Reclaiming her name in their divorce and redefining beauty standards, Turner went to work taking to stage after stage with her newfound look of wild shorter hair and even shorter spangly dresses. Never to be described as the comeback kid, she defines her success that followed the 1984 Private Dancer album as the beginning of her life. She was 40-years-old. Completing her final round of performances,Tina!: 50th Anniversary Tour, at 70-years-old, Turner is a force of nature not to be reckoned with.
She filled stadiums with 186,000 people, had countless number-ones and conquered the silver screen, but there was still something missing – love. After abuse and heartbreak, she was hesitant to fall in love again. Then, at Düsseldorf Airport in 1985, she met German music executive Erwin Bach.
Part five of the feature introduces the birth of their love story as the narrative begins to draw to a close. Asked if he could pick up Turner by her manager, Roger Davies, the airport collection transformed Turner and Bach’s lives forever. Still smitten, a giggling Turner looks beyond the camera to ask Bach, hidden from sight, how many years later it was they wed, and an affectionate German accent responds with “27 years”. Over one hour into the programme, Bach’s presence makes her demeanour changes entirely. What does love have to do with it? A great deal.

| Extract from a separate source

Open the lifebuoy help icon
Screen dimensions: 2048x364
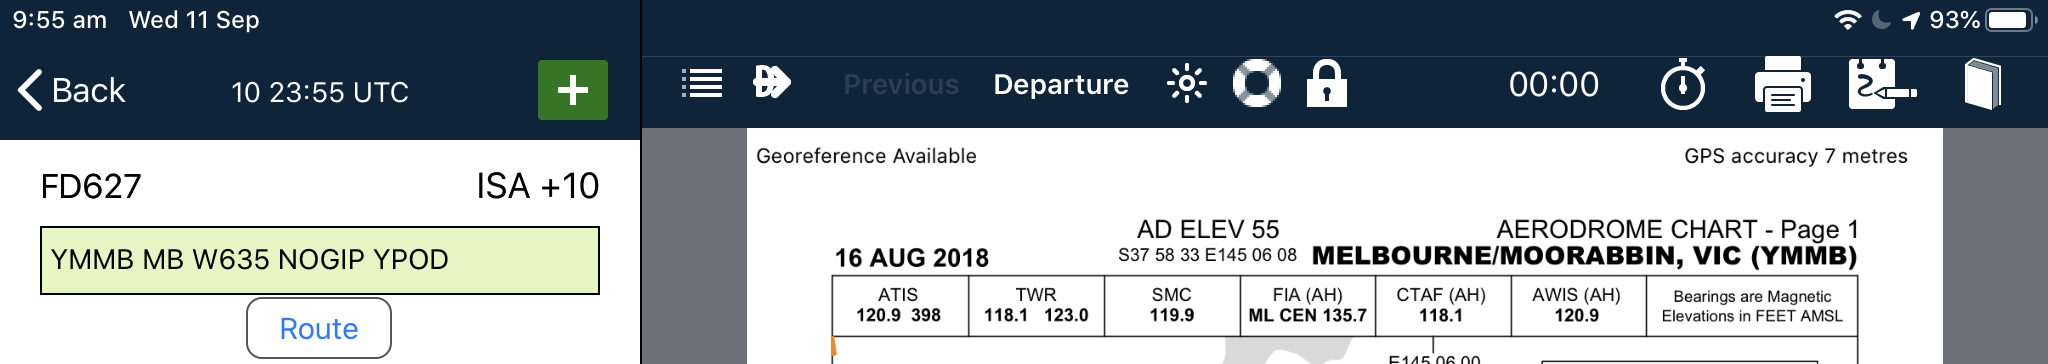[x=1257, y=83]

More than a story of her life, this documentary is a farewell. A voiceover from Turner in the closing few minutes poses a question, “how do you bow out slowly?” After a life in the public eye, this is her way to do it. A montage of the music icon waving to crowds from various tours and performances takes on this charge.
The audience now knows the story, so it can come to an end. The woman who taught Mick Jagger to boogie has hung up her dancing shoes for the last time. Before she goes, the documentary is an extraordinary insight to the life of an electrifying woman. Sensual, strong and mesmerising, Turner and her music were one in the same – simply the best.